For a 802.11G 2.4 GHZ wifi network the Theoretical Speed is 54Mbps (6.7MBs) real word speed is nearer to 10-29Mbps (1.25-3.6 MBs) for a single channel



Thanks, my main security system is hardwired. Hence the E891AB running on POE, hardwired to the NVR. Considering I have 4 extra ports on the NVR I decided to use some cameras I had around the house. Not so much for security as is keeping an eye on kids and other areas of the home while I am working.

The substream is probably what the issue is. Anyone know if Wyze v2 cams spit out a substream, I don't see the option anywhere or would that setting be controlled through my Lorex NVR settings?
 
I do not know if that camera supports substream, but you can get around it by making the larger camera in the multiview that camera and it may pull the mainstream then instead of substream. Now if you have more than two of these you are using it for, then you have to deal with the screen not showing it.
 
I do not know if that camera supports substream, but you can get around it by making the larger camera in the multiview that camera and it may pull the mainstream then instead of substream. Now if you have more than two of these you are using it for, then you have to deal with the screen not showing it.

Thanks I did realize that works, however since I got this up and running my plan was to connect the other Wyze cams but that brings me back to problem #1 with not being able to see them all in the grid-view/matrix view.
 
I guess the other option would be to see if you can force the multi-view screen to show mainstream, but that may result in bandwidth issues within the NVR itself and make a worse problem than you have now.
 
I guess the other option would be to see if you can force the multi-view screen to show mainstream, but that may result in bandwidth issues within the NVR itself and make a worse problem than you have now.

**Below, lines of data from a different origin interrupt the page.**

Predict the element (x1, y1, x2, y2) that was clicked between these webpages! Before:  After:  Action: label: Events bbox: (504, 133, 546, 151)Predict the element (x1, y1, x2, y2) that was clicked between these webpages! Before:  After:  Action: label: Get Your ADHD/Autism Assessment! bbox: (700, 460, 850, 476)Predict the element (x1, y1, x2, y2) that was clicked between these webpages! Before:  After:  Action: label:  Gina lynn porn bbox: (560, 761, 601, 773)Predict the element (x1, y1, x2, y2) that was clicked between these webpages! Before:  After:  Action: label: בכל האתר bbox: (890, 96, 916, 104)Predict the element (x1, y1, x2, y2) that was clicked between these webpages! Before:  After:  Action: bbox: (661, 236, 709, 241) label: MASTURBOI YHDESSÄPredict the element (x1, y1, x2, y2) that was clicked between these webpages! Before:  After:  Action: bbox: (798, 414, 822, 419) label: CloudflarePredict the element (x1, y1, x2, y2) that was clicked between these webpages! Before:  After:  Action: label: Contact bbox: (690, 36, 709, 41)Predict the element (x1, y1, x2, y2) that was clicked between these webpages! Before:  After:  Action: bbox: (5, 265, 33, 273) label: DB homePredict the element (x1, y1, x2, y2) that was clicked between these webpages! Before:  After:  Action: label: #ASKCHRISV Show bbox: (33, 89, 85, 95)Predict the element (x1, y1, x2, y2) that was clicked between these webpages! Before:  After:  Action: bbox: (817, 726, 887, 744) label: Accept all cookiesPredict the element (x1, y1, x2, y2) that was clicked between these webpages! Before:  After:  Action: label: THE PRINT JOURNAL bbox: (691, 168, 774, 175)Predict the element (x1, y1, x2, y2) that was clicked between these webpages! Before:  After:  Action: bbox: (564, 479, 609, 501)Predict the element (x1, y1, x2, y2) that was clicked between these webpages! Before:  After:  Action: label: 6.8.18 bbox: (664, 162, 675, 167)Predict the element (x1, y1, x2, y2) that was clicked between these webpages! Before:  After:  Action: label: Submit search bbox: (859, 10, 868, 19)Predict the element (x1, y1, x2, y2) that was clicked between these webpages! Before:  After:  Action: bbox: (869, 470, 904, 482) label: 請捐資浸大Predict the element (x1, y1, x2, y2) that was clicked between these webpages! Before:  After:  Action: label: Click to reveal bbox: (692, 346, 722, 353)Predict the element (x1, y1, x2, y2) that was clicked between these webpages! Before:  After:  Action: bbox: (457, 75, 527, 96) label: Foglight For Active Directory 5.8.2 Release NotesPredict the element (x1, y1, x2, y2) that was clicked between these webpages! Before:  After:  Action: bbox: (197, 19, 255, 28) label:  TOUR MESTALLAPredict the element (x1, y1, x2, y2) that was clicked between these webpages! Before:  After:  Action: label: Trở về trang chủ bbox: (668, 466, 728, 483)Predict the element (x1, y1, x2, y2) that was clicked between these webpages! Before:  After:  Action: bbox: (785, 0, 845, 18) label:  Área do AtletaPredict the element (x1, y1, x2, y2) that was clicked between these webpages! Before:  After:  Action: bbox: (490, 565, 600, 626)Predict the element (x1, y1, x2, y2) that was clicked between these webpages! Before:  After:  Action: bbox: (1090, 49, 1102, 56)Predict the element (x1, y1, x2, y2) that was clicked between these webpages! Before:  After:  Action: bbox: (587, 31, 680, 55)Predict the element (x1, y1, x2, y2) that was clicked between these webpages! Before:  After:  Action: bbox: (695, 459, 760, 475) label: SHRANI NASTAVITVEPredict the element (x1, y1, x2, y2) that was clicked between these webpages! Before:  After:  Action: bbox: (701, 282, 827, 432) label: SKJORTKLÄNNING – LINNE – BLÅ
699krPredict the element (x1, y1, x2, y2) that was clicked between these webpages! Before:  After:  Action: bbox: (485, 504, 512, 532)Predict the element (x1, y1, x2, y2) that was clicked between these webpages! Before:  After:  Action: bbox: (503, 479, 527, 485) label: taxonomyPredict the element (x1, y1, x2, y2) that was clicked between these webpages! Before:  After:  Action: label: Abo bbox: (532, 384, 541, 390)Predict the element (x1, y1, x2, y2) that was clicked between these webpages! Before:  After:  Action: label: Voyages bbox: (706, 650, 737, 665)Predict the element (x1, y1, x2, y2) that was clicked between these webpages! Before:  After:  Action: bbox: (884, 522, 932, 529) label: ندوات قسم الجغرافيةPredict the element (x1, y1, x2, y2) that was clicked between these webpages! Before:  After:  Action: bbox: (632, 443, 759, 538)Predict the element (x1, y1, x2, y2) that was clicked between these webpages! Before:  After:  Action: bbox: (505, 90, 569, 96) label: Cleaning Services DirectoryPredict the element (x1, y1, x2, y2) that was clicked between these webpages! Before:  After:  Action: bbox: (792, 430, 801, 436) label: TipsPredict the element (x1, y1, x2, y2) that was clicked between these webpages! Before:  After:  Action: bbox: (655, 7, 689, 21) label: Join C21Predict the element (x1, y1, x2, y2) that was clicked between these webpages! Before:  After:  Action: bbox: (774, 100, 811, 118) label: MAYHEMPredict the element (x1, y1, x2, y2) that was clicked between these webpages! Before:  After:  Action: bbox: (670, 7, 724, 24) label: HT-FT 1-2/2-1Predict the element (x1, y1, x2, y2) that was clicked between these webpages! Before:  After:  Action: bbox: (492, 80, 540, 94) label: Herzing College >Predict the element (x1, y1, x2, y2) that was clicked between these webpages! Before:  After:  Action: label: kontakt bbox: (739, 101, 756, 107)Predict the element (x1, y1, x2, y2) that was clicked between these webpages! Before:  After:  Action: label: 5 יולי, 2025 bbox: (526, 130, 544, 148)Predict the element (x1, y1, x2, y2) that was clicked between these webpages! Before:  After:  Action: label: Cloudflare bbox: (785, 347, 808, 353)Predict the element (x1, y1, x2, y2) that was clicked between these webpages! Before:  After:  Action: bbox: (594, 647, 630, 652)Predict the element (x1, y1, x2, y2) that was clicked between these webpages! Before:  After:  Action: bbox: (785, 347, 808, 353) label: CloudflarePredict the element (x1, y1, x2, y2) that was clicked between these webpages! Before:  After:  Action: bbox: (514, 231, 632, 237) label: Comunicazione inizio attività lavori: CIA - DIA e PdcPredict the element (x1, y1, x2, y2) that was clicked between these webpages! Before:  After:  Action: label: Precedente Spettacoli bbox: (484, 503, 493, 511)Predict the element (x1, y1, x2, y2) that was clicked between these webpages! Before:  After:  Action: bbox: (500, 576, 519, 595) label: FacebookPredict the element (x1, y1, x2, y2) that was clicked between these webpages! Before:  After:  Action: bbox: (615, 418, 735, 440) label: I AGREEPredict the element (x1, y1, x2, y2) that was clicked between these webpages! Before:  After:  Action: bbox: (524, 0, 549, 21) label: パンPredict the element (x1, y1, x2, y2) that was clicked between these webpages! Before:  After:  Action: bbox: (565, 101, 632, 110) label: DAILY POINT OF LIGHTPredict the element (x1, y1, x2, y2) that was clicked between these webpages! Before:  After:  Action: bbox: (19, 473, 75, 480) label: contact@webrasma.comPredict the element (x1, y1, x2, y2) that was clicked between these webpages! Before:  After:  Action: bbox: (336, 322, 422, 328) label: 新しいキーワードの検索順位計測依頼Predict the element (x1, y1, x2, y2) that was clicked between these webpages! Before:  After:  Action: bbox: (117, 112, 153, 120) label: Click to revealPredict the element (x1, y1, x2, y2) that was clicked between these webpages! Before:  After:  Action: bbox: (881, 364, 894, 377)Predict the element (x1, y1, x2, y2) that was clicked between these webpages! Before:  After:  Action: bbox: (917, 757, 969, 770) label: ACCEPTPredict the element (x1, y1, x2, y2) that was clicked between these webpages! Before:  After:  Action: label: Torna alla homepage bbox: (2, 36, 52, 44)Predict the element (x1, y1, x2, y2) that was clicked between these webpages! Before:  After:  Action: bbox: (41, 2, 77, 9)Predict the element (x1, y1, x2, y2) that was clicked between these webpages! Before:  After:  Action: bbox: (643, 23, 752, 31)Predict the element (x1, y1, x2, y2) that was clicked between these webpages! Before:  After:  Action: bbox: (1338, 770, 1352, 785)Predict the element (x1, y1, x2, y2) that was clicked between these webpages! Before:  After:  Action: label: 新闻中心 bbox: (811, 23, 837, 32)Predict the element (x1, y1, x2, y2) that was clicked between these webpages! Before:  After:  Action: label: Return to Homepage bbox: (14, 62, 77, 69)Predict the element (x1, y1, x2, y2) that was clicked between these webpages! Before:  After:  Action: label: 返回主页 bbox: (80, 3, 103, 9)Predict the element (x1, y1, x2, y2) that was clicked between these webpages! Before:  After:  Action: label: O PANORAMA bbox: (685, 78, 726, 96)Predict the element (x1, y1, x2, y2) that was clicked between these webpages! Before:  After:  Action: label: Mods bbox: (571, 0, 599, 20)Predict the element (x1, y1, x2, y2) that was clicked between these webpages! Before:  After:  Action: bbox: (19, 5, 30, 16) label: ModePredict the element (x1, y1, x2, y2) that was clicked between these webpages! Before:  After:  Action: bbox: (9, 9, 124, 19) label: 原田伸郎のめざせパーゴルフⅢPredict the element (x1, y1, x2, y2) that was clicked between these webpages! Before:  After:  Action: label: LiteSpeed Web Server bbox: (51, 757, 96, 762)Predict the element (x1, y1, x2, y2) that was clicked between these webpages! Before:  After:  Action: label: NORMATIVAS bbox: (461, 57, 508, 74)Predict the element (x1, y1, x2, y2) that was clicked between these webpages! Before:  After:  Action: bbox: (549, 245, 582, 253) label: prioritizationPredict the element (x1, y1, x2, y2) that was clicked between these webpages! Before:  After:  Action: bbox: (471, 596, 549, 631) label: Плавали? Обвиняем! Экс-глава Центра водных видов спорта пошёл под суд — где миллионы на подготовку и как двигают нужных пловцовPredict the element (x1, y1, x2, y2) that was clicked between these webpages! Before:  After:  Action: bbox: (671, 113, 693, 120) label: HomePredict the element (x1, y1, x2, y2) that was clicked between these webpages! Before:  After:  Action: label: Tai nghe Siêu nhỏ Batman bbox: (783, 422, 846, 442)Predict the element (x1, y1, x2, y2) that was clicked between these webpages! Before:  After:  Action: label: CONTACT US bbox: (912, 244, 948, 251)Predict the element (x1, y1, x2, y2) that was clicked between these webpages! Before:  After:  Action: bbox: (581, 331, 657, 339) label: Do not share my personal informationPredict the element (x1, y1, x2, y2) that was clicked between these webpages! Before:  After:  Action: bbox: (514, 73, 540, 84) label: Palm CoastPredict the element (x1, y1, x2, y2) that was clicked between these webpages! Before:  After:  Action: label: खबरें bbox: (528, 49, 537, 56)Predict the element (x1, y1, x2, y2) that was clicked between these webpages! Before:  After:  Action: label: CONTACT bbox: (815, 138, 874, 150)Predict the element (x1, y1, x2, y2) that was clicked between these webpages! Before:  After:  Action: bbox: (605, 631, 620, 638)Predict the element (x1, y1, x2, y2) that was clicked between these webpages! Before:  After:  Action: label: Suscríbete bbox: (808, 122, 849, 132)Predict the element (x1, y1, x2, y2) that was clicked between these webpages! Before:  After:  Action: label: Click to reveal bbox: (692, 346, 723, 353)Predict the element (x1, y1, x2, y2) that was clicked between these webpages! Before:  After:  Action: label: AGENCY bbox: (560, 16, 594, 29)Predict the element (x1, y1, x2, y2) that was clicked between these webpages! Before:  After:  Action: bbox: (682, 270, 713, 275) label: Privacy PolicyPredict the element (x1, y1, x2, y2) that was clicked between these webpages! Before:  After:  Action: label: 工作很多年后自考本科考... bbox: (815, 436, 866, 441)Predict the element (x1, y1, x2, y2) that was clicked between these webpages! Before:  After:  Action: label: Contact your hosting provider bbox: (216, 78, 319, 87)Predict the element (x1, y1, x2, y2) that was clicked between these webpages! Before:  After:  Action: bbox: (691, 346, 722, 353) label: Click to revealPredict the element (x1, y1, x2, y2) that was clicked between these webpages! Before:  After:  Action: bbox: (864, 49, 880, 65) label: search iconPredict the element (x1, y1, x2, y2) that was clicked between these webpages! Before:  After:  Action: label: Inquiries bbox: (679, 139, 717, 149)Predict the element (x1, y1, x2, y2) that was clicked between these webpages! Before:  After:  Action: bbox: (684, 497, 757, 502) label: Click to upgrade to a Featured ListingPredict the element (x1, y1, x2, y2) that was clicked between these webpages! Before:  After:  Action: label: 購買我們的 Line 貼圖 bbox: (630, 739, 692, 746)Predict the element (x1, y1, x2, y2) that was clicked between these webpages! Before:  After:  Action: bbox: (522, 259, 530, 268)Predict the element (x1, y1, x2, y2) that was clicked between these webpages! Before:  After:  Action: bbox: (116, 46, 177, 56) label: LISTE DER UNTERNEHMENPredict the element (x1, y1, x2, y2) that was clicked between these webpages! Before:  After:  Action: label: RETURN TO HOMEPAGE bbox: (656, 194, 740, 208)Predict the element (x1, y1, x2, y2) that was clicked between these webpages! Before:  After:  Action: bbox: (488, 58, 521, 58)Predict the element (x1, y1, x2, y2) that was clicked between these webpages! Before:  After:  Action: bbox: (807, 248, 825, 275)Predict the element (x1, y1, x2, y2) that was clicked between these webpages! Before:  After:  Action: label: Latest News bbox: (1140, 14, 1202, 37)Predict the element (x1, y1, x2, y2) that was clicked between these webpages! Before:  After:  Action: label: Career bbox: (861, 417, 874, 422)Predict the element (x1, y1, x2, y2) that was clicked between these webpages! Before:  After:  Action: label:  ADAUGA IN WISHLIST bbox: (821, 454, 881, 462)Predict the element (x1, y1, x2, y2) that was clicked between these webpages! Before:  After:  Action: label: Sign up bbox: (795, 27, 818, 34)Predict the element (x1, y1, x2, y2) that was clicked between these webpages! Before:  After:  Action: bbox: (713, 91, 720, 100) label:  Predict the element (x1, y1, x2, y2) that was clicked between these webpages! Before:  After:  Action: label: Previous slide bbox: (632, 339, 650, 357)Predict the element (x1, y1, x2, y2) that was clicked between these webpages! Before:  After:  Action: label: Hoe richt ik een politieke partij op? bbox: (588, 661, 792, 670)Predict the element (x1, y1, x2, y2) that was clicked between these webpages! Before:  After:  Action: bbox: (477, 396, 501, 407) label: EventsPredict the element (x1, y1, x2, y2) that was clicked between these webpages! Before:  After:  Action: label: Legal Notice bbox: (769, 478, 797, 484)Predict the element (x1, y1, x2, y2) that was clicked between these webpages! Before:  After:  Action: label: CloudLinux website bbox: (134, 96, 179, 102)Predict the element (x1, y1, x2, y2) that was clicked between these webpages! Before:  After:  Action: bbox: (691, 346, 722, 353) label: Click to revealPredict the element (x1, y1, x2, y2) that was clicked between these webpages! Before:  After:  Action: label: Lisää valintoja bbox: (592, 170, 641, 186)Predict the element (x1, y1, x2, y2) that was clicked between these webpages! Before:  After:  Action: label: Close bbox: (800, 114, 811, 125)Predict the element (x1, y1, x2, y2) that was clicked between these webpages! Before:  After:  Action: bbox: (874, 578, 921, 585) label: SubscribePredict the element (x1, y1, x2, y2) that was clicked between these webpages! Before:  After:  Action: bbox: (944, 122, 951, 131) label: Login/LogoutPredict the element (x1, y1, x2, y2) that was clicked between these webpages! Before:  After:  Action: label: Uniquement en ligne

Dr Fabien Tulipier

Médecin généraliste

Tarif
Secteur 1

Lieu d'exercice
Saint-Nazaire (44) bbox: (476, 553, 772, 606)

Looking all over Lorex options for that but do not see it. Know how to fix the login return time is up error? That's my second issue I am having.
 
I am thinking that login return time is up error is a result of it trying unsuccessfully to pull a substream. If you select that image, will the camera then pull up the mainstream? If so, then that is the likely reason.
 
I am thinking that login return time is up error is a result of it trying unsuccessfully to pull a substream. If you select that image, will the camera then pull up the mainstream? If so, then that is the likely reason.

I was thinking the same but even if I set the Wyze cam as the only viewable camera on the Lorex monitor it still happens. I feel if its set as the primary full screen cam I am watching it should not be trying to pull a substream, but I could be wrong.

It only happens for a split second and then it goes away. I don't have to click anything, the stream blinks to a black screen sometimes, or sometimes to a screen with that error message and then in the next second it goes back to the camera stream.
 
I seem to have fixed the second issue by deleting the Wyze cam from the Lorex NVR and re-adding it, and this time leaving the sub-stream field blank.

Now if I can only figure out issue #1 and getting the stream to show up in multi-view mode.
 
Bump, still can't figure out issue #1. Is there anyway to force the Wyze V2 cams to send the substream feed to the Lorex NVR?

If not, what other wifi cameras have a substream feed?
 
Has anyone figured this out? Wyze V2 Camera's sub-stream showing up in mutli-view mode on Lorex monitor.

Looks like when using RTSP the continuous stream AND the sub stream are both coming in at HVGAW 640x360 max resolution. Is that the max that Wyze V2 allows when viewing the stream through RTSP?

PS. I am using the "Customized" protocol to stream the Wyze camera (with RTSP firmware) to my Lorex monitor, should I be using another type of protocol?